In 2012, the club came seventh in the southern division of the GFL and thereby failed to qualify for the play-off. It improved to fifth place in 2013 but again did not qualify for the play-offs. The 2014 season saw another sixth-place finish and the club once again missed out on the play-offs.
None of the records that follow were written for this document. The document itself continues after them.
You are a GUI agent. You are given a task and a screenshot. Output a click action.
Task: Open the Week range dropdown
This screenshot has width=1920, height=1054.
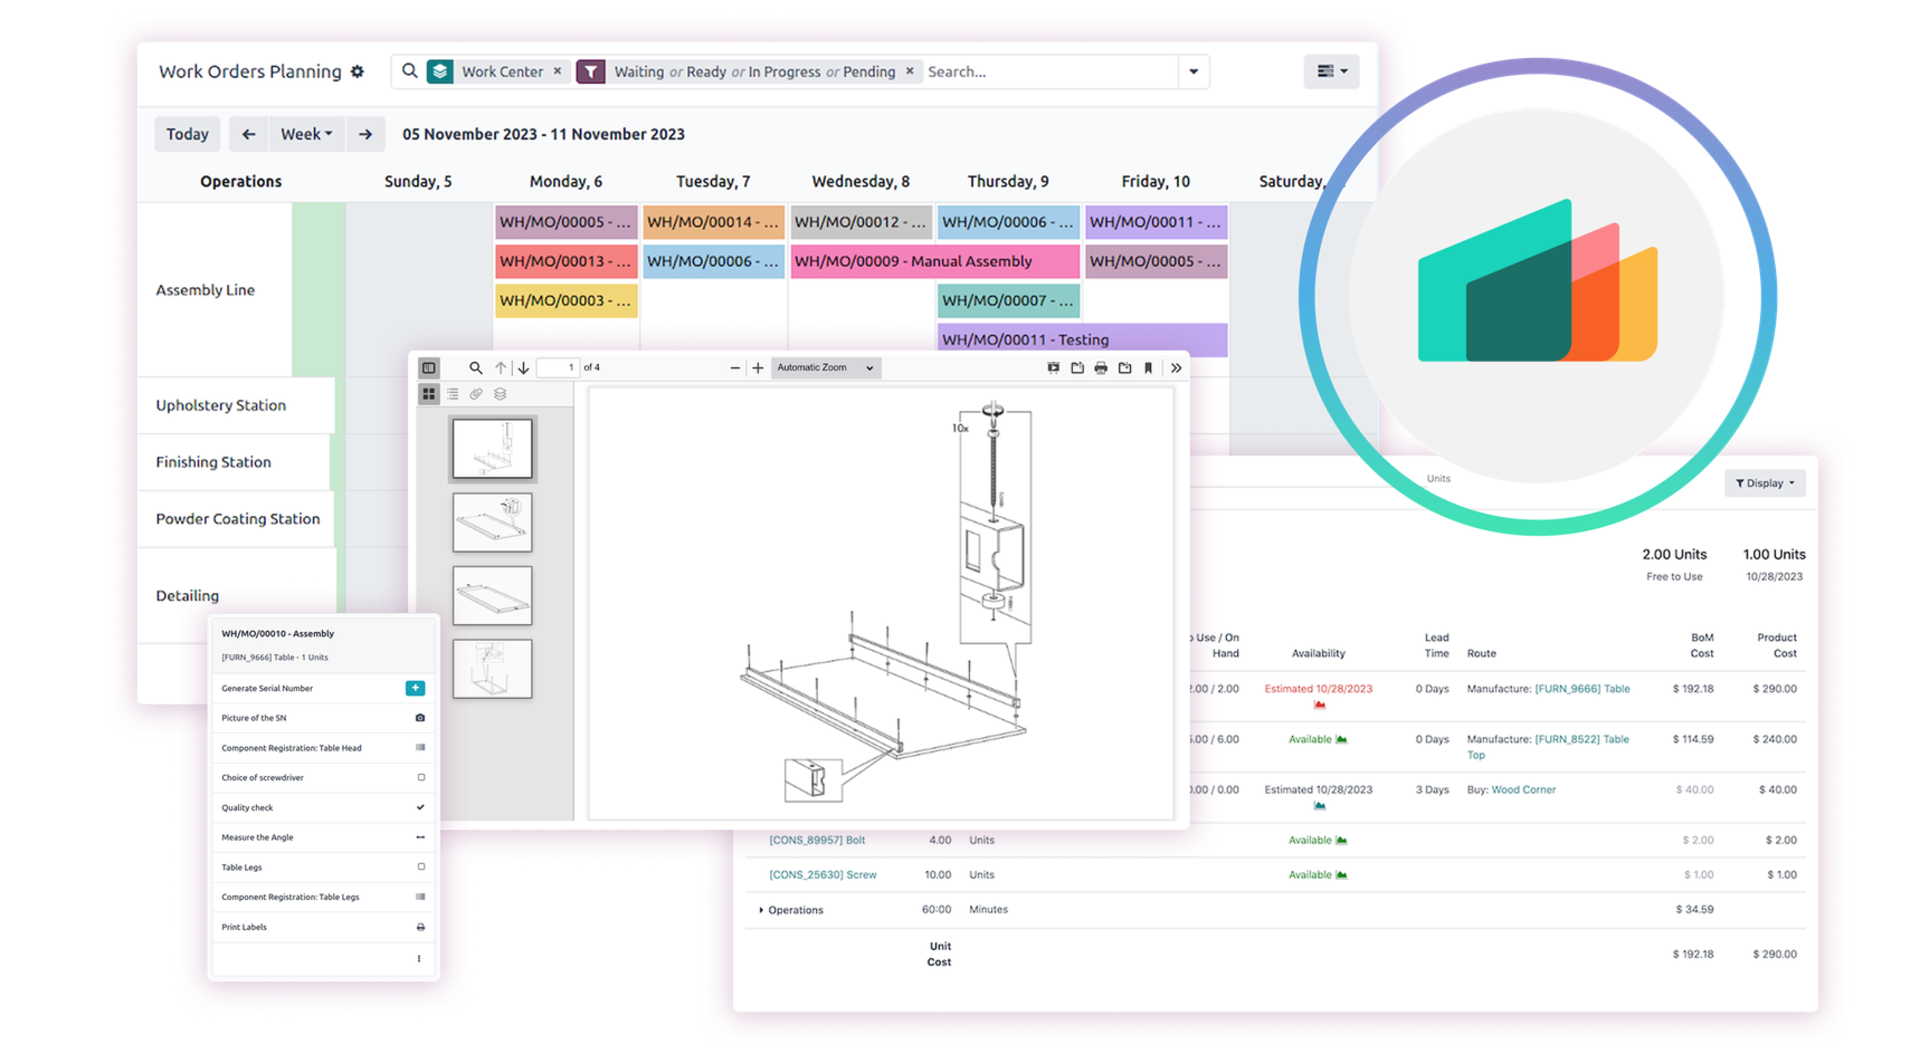coord(306,134)
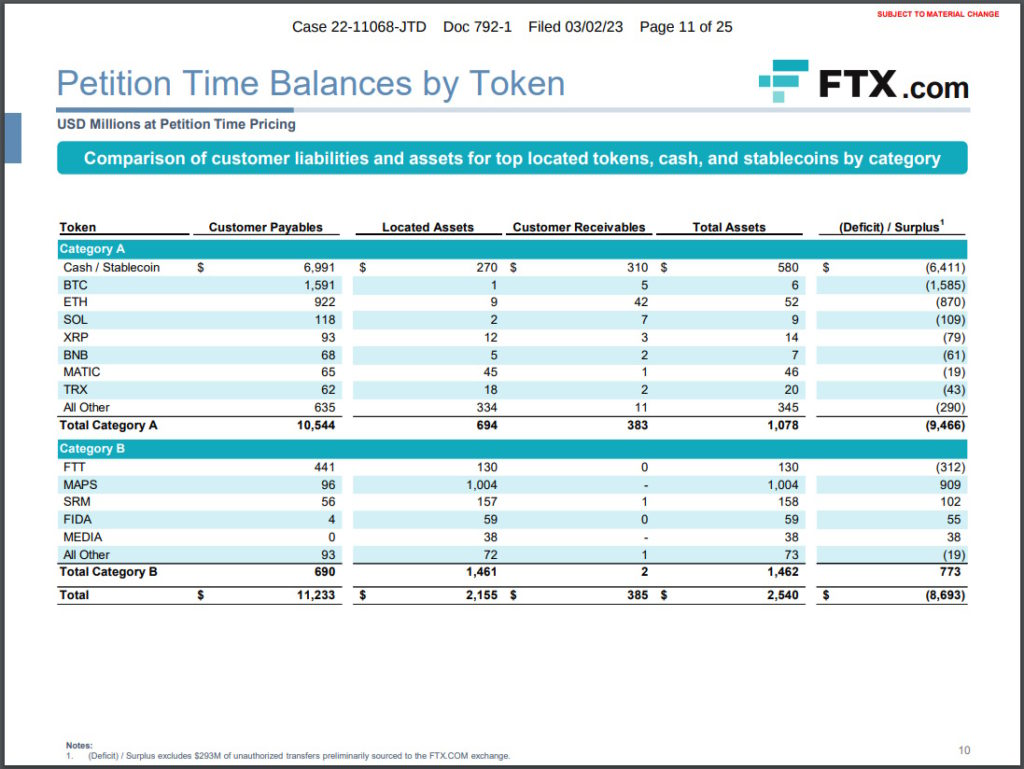Screen dimensions: 1024x769
Task: Click the page number 10 at bottom
Action: tap(964, 751)
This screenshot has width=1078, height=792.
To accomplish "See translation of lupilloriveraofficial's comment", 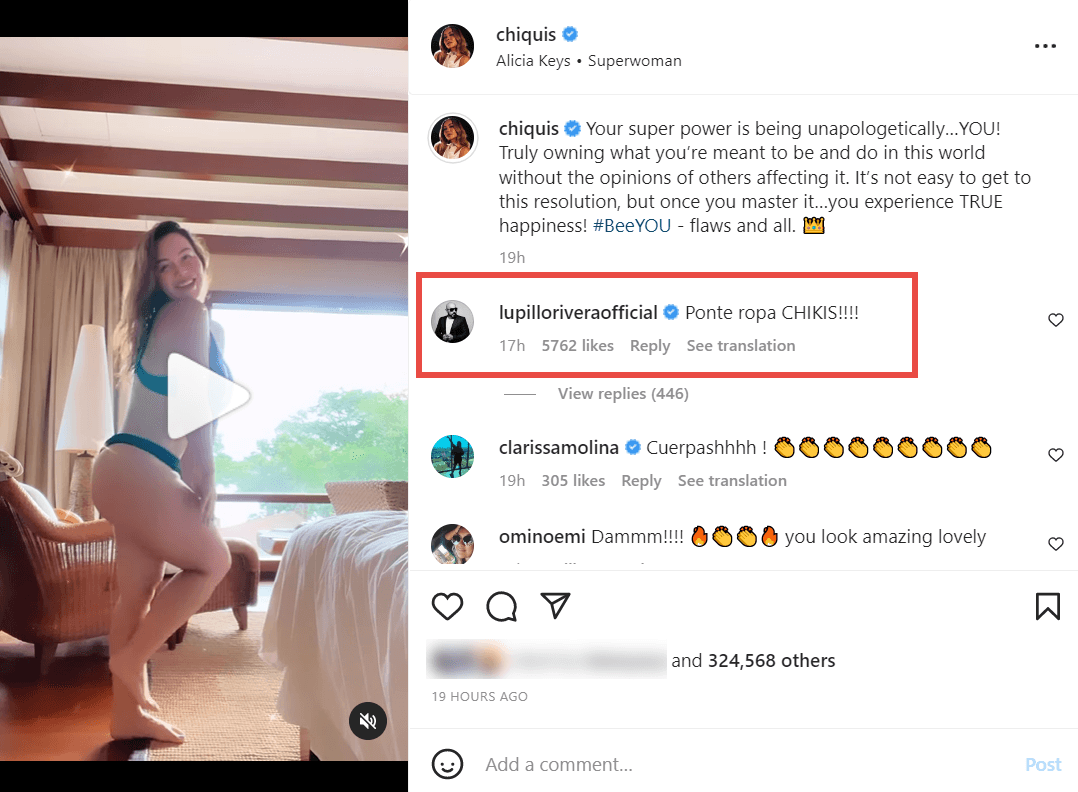I will click(741, 346).
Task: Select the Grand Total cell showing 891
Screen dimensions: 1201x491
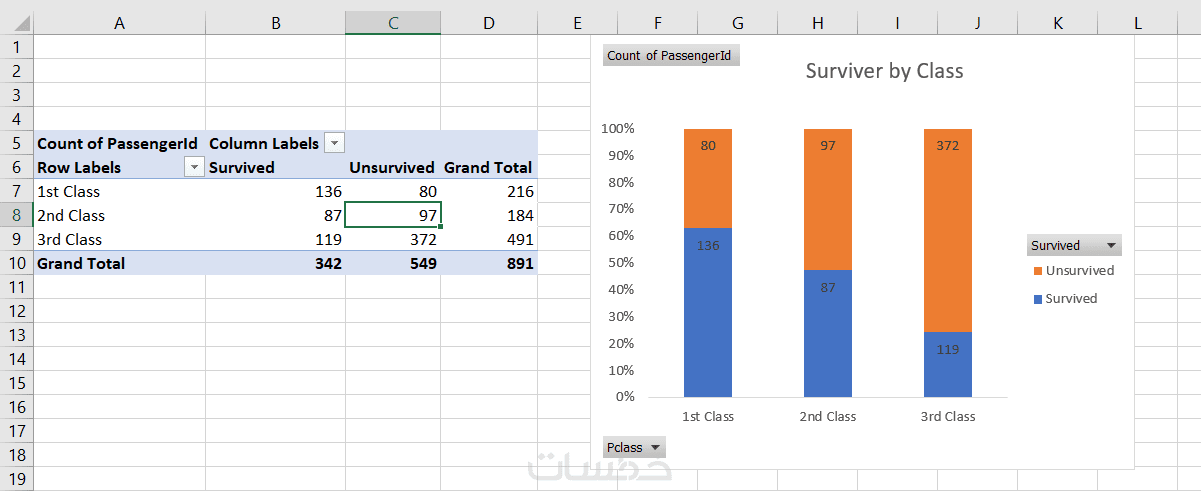Action: 488,263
It finished fourth in the GFL south in 2015 and qualified for the play-offs for the second time in the club's history, losing to the New Yorker Lions in the quarter-finals.

==Honours==
- German Junior Bowl
  - Champions: 2013
- GFL
  - Play-off qualification: (3) 2005, 2015, 2016
  - League membership: (20) 2001–2007, 2011–2017, 2021–present
- GFL2
  - Southern Division champions: 1997, 2000, 2010

==Recent seasons==
Recent seasons of the club:

| Year | Division | Finish | Points | Pct. | Games | W | D | L | PF | PA | Postseason |
| 2005 | GFL (South) | 4th | 10–10 | 0.500 | 10 | 5 | 0 | 5 | 294 | 298 | Lost QF: Braunschweig Lions (17–32) |
| 2006 | 5th | 6–18 | 0.250 | 12 | 3 | 0 | 9 | 154 | 333 | — |
| 2007 | 6th | 2–22 | 0.083 | 12 | 1 | 0 | 11 | 88 | 378 | Lost RR: Munich Cowboys (7–25 & 2–48) |
| 2008 | GFL2 (South) | 5th | 12–16 | 0.429 | 14 | 6 | 0 | 8 | 271 | 273 | — |
| 2009 | 4th | 16–12 | 0.571 | 14 | 8 | 0 | 6 | 355 | 286 | — |
| 2010 | 1st | 24–4 | 0.857 | 14 | 12 | 0 | 2 | 381 | 197 | — |
| 2011 | GFL (South) | 6th | 4–22 | 0.154 | 13 | 2 | 0 | 11 | 194 | 363 | — |
| 2012 | 7th | 7–21 | 0.250 | 14 | 3 | 1 | 10 | 366 | 479 | — |
| 2013 | 5th | 10–18 | 0.357 | 14 | 5 | 0 | 9 | 297 | 389 | — |
| 2014 | 6th | 12–16 | 0.429 | 14 | 6 | 0 | 8 | 426 | 432 | — |
| 2015 | 4th | 16–12 | 0.571 | 14 | 8 | 0 | 6 | 419 | 342 | Lost QF: New Yorker Lions (14–57) |
| 2016 | 3rd | 16–12 | 0.571 | 14 | 8 | 0 | 6 | 415 | 370 | Lost QF: Dresden Monarchs (7–43) |
| 2017 | 8th | 4–24 | 0.143 | 14 | 2 | 0 | 12 | 186 | 469 | Lost RR: Kirchdorf Wildcats (28–21 & 19–43) |
| 2018 | GFL2 (South) | 2nd | 21–7 | 0.750 | 14 | 10 | 1 | 3 | 550 | 297 | — |
| 2019 | 2nd | 18–6 | 0.750 | 12 | 9 | 0 | 3 | 501 | 183 | — |
| 2020 | No season played because of the COVID-19 pandemic |  |  |  |  |  |  |  |  |  |
| 2021 | GFL (South) | 2nd | 16–4 | 0.800 | 10 | 8 | 0 | 2 | 332 | 147 | Won QF: Cologne Crocodiles (35–16)Lost SF: Dresden Monarchs (0–35) |
| 2022 | 5th | 8–12 | 0.400 | 10 | 4 | 0 | 6 | 348 | 302 | — |
| 2023 | 3rd | 18–6 | 0.750 | 12 | 9 | – | 3 | 465 | 366 | Lost QF: Dresden Monarchs (38–45) |
| 2024 | 6th | 6–18 | 0.250 | 12 | 3 | – | 9 | 301 | 390 | — |
| 2025 | 5th | 8–16 | 0.333 | 12 | 4 | – | 8 | 338 | 398 | — |
| 2026 | 6th | 4–20 | 0.167 | 12 | 2 | – | 10 | 196 | 484 | — |

- RR = Relegation round
- QF = Quarter finals
- SF = Semi finals
- In the 2011 season, the game against Plattling Black Hawks was not played.